Legal Question in Employment Law in California
I am employee of a Global company that lives in CA. My company has a policy that states officers and above do not accrue paid time off. They are advising they will not pay my accrued time before my promotion and for the time I have been tracking after promotion, they are advising I do not accrue time due to my level. Is this legal for California employees? Does the law make any restrictions regarding exempt employees at an executive level?
2 Answers from Attorneys
There is no law that requires employers to provide paid time off to any employee. It is a benefit that may be offered by employers either as a policy or by contract. It is left to the employer to decide what level of employee it wishes to provide benefits to. If the employer wishes to provide paid time off to one class of employee but not another, there is nothing unlawful about that, as long as it is not done on a discriminatory basis.
However, once paid time off has been accrued, it is deemed earned as a form of wage, and cannot be forfeited. If you are saying you have earned some PTO but the company refuses to pay it because you were promoted, you may have a basis for a claim. You would have to consult with an employment law attorney for a more definitive legal opinion and to help you decide whether it is worth pursuing.
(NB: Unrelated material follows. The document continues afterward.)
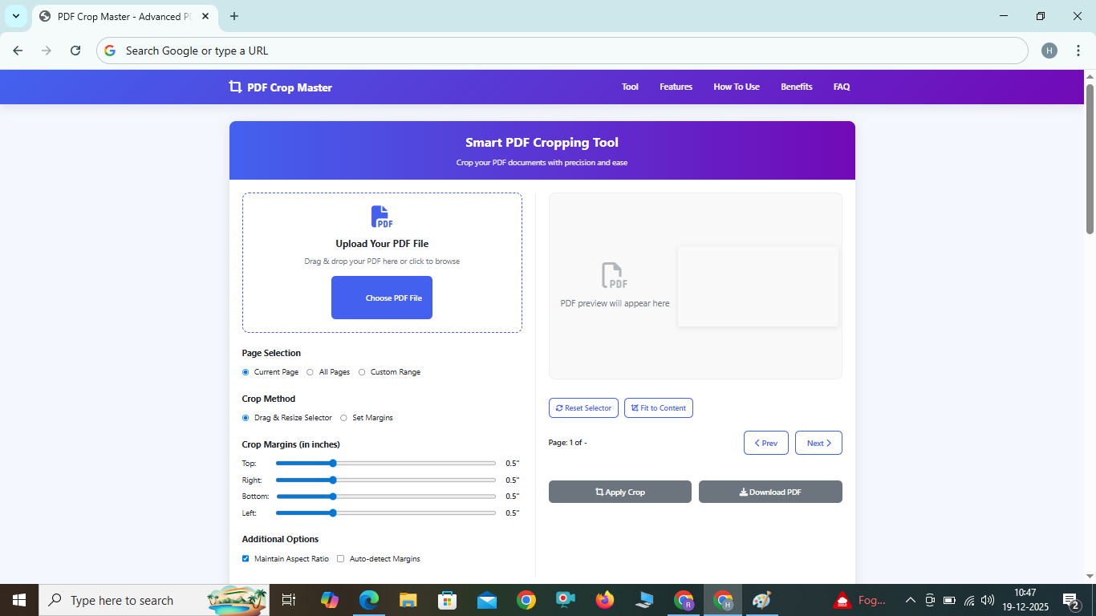Enable Auto-detect Margins
The width and height of the screenshot is (1096, 616).
tap(340, 558)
I don't disagree with Mr. Kirschbaum, but I think he is making assumptions that are not necessarily supported by your question. Specifically he is assuming that "paid time off" and "vacation" are synonymous. While some employers attempt to avoid the requirement that unused vacation be paid on resignation or termination by calling everything "paid time off" they generally just make a mess of things for themselves and are held to be calling vacation another name. So most well informed and advised employers use the term "paid time off" in lieu of "sick time." Since the employers are required to give time off under family leave laws for purposes other than the employee's illness, and since employees are happier if they have at least a few hours a year to take off for personal business, many employers have a truly non-vacation bank of paid time off available to employees, separate and different from the employee's vacation accrual. If that is what your employer does, and you are talking about true PTO, and not vacation or vacation disguised as PTO, then your employer has the right to strip the PTO and not give you any more at any time as long as it is not done in a way that discriminates on some illegal basis such as race, gender, age, etc.